Before coming to Maggie’s Place almost two months ago, I don’t think I understood just how spoiled I truly was. I had enjoyed many beautiful trips, a wonderful college education, and generous support from all of my family and friends. I thanked God for these things every day, but little did I know that these blessings were preparing me for the next adventure in my life – coming to Phoenix and living in a Maggie’s Place home, where a “yes” to life also involved a dying process.

Living in a home where pregnant women are often struggling to thrive on their own makes me more attentive to the fact that my “yes” to life in the past, through pro-life activities and volunteering opportunities, never really required a “no” until now.  I used to love planning my weeks in advance throughout my time in college, but coming to Maggie’s Place has involved losing this sense of security in being able to plan out the week’s activities. When duty of the moment calls in driving a mom to the hospital, calling a staff member because our stove has decided to stop working, or just realizing that quality time is needed to be spent with someone in community, my plans for the day are foiled. My checklist of things to do seems to build and build every day, but duty of the moment calls and those things don’t seem to get done as I would like for them to. My “yes” to Maggie’s Place has involved a “no” to myself like I have never experienced before, whether it’s a serious craving for 2% milk or meat that hasn’t been donated to the house that week, a mom who needs my ear and my heart desperately, or my scheduled day being thrown off by another house need. However, in my “no’s” I can see the “yes’s” in a much clearer way.

☆ ☆ ☆ ☆ ☆

## WHAT YOU WILL DO
a) Quote the reflection on Maggie's Place word for word, starting with "Before coming to" and going on through "a dying process.".
b) Decide whether each statement agrees with the reflection on Maggie's Place, answering yes or no and quoting the words of the text that settle it: (i) The writer had been at Maggie's Place for almost two months. (ii) The writer disliked planning weeks in advance during college. (iii) The Maggie's Place home where the writer lives is in Phoenix.
c) Translate this sentence from the reflection on Maggie's Place into Spanish: "I had enjoyed many beautiful trips, a wonderful college education, and generous support from all of my family and friends."

## DATA SECTION

☆ ☆ ☆ ☆ ☆

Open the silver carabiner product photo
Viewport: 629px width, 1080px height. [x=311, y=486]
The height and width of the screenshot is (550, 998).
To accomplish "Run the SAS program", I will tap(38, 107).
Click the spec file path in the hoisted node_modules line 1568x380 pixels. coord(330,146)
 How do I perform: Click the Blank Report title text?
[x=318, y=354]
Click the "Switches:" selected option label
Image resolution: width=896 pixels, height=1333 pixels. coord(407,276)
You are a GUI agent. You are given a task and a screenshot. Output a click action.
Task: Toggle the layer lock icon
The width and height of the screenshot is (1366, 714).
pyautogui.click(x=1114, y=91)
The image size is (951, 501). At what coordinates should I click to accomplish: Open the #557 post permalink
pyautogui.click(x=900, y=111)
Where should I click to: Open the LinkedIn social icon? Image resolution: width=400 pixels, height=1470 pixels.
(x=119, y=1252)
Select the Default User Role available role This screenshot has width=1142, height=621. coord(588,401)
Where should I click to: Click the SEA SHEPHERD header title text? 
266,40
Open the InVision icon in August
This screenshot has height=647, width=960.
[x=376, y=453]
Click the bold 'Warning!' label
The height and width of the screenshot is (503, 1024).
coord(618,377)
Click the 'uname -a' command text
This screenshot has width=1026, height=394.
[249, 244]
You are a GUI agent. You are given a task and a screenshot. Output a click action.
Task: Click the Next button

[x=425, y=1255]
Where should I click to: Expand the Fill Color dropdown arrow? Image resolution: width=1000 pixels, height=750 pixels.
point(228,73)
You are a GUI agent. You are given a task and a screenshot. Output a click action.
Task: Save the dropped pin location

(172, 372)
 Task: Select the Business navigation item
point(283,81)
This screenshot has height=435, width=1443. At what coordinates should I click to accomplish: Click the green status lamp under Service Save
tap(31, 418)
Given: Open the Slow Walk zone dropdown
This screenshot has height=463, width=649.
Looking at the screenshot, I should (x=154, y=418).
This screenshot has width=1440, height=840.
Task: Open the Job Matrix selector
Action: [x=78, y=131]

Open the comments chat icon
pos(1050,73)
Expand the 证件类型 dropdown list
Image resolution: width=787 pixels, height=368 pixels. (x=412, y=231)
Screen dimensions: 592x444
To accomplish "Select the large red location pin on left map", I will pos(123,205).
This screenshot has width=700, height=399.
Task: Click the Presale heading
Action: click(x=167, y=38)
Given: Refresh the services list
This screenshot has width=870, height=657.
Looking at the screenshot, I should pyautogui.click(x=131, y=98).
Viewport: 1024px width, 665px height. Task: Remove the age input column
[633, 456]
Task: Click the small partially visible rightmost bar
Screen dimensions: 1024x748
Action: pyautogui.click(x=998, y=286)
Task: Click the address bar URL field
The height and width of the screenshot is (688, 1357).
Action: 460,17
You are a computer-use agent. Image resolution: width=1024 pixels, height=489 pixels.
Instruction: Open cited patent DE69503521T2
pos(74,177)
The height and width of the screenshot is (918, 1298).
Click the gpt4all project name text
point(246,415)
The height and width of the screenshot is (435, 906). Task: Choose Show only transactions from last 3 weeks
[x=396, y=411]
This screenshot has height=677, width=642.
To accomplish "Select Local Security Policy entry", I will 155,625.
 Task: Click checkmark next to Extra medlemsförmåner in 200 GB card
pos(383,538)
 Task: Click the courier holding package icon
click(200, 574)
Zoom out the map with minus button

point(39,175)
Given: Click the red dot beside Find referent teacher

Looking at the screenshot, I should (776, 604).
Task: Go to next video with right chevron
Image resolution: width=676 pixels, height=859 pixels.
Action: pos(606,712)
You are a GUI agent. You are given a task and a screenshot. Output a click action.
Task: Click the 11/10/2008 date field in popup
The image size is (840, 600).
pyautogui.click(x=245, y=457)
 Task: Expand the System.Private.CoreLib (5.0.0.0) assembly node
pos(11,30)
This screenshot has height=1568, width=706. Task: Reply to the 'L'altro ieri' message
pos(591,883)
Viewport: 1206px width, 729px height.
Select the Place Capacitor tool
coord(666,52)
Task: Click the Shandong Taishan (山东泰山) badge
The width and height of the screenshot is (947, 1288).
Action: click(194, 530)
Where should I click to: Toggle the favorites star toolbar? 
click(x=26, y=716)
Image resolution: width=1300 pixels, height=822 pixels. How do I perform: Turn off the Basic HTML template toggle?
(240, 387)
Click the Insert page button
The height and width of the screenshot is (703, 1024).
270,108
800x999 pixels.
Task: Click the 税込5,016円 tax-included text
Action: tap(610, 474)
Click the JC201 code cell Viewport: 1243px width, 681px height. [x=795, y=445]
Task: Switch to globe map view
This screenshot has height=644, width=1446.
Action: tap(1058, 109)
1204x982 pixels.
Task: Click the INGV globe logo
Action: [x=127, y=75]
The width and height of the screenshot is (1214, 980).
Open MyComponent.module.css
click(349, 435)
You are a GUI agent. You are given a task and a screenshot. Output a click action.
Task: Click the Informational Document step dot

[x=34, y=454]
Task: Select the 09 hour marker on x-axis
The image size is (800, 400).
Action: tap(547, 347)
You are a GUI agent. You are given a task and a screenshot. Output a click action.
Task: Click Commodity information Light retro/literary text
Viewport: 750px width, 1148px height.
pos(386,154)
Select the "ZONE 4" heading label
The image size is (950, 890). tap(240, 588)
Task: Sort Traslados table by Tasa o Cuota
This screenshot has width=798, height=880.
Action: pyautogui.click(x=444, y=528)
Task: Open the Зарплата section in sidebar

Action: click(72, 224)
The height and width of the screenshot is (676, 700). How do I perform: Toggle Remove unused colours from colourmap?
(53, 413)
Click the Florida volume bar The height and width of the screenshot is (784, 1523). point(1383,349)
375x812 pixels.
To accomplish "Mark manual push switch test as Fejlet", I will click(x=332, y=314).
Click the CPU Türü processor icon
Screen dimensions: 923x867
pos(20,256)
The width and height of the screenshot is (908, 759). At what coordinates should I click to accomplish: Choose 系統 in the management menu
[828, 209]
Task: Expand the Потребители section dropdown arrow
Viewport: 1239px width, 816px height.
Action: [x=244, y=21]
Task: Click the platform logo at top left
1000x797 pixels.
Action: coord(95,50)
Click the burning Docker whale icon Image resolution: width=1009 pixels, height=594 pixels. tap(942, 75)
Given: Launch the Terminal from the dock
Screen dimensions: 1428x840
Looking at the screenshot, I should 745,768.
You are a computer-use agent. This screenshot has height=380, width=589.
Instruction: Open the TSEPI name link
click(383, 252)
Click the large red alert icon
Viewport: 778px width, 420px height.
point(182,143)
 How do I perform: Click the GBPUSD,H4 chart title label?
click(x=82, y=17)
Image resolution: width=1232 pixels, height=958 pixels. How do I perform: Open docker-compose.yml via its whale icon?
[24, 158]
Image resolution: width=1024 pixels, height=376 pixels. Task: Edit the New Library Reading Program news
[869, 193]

☆ ☆ ☆ ☆ ☆

## SOLUTIONS PER TASK
a)
Before coming to Maggie’s Place almost two months ago, I don’t think I understood just how spoiled I truly was. I had enjoyed many beautiful trips, a wonderful college education, and generous support from all of my family and friends. I thanked God for these things every day, but little did I know that these blessings were preparing me for the next adventure in my life – coming to Phoenix and living in a Maggie’s Place home, where a “yes” to life also involved a dying process.

b)
(i) Yes: "Before coming to Maggie’s Place almost two months ago"
(ii) No: "I used to love planning my weeks in advance throughout my time in college"
(iii) Yes: "coming to Phoenix and living in a Maggie’s Place home"

c) Había disfrutado de muchos viajes hermosos, una maravillosa educación universitaria y el generoso apoyo de toda mi familia y de todos mis amigos.